50% of those who finished their second Foundation year in the NHS last August were unemployed. Some have managed to stitch together enough locum work to pay the rent, but a good proportion have had to look further afield, especially Australia.
Unemployment numbers have been growing. It is not just about training. Very few ever got onto training directly from F2. Some might need more time to think about what speciality they want to go into. Some need more time to prepare their application, or to reapply. Others don't want the long slog of more exams and endlessly moving around the country, and are content with a Locally Employed Trust job and the SAS career route.
-------
PROMPT: Can you print the stretch from "50% of those" through "SAS career route." in the passage on unemployed NHS foundation doctors? Rely on the text above and nothing else.
-------
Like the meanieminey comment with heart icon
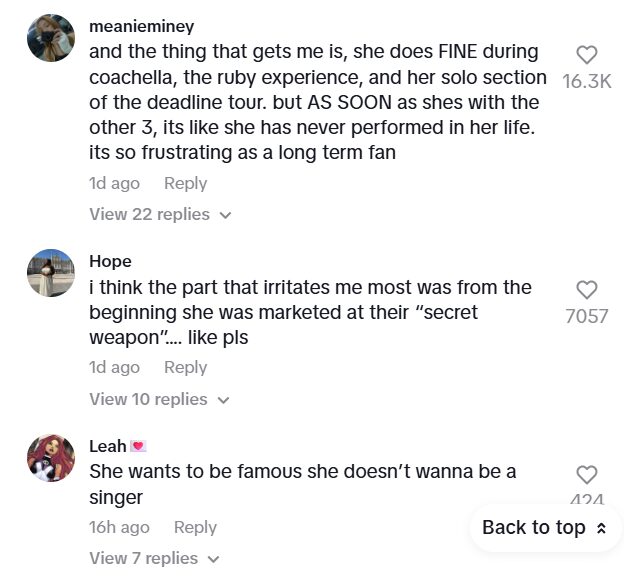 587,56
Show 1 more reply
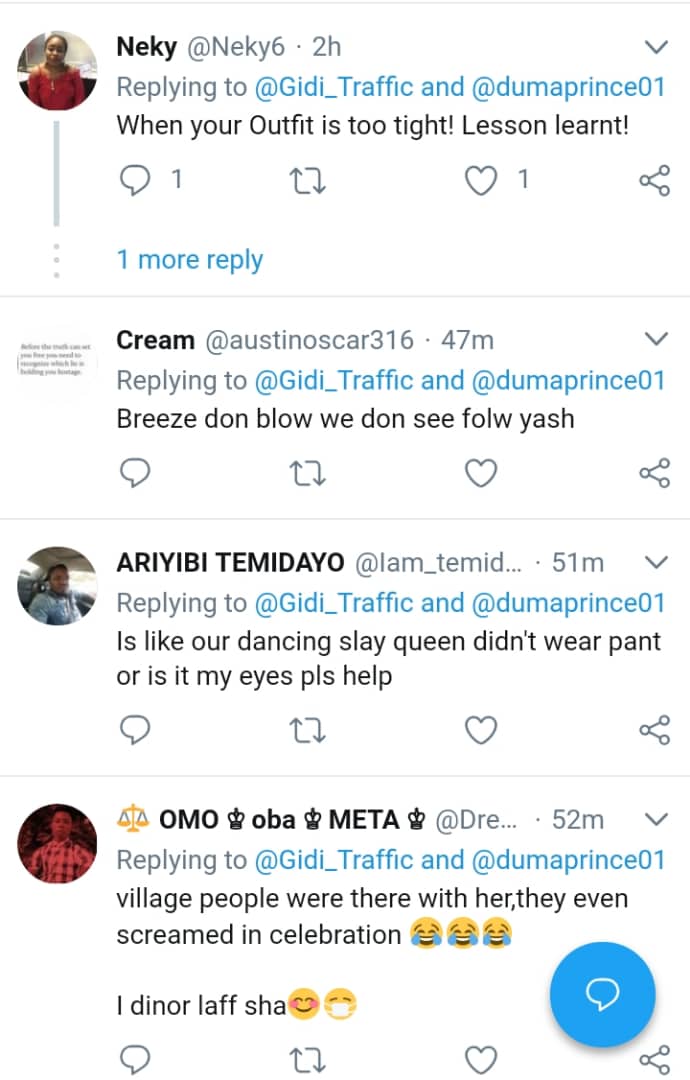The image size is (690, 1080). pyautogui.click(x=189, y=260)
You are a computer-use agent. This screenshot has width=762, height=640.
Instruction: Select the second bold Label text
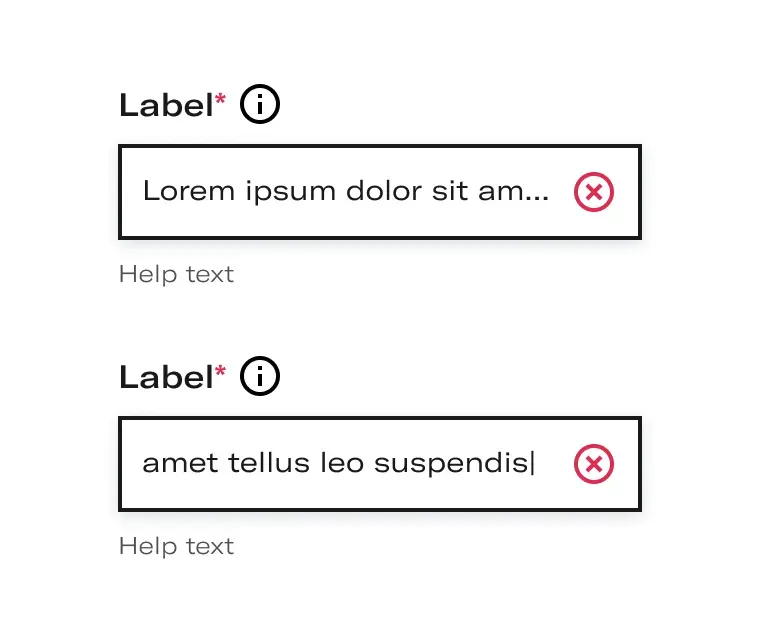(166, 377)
-------
ANSWER TO THE PROBLEM:
50% of those who finished their second Foundation year in the NHS last August were unemployed. Some have managed to stitch together enough locum work to pay the rent, but a good proportion have had to look further afield, especially Australia.
Unemployment numbers have been growing. It is not just about training. Very few ever got onto training directly from F2. Some might need more time to think about what speciality they want to go into. Some need more time to prepare their application, or to reapply. Others don't want the long slog of more exams and endlessly moving around the country, and are content with a Locally Employed Trust job and the SAS career route.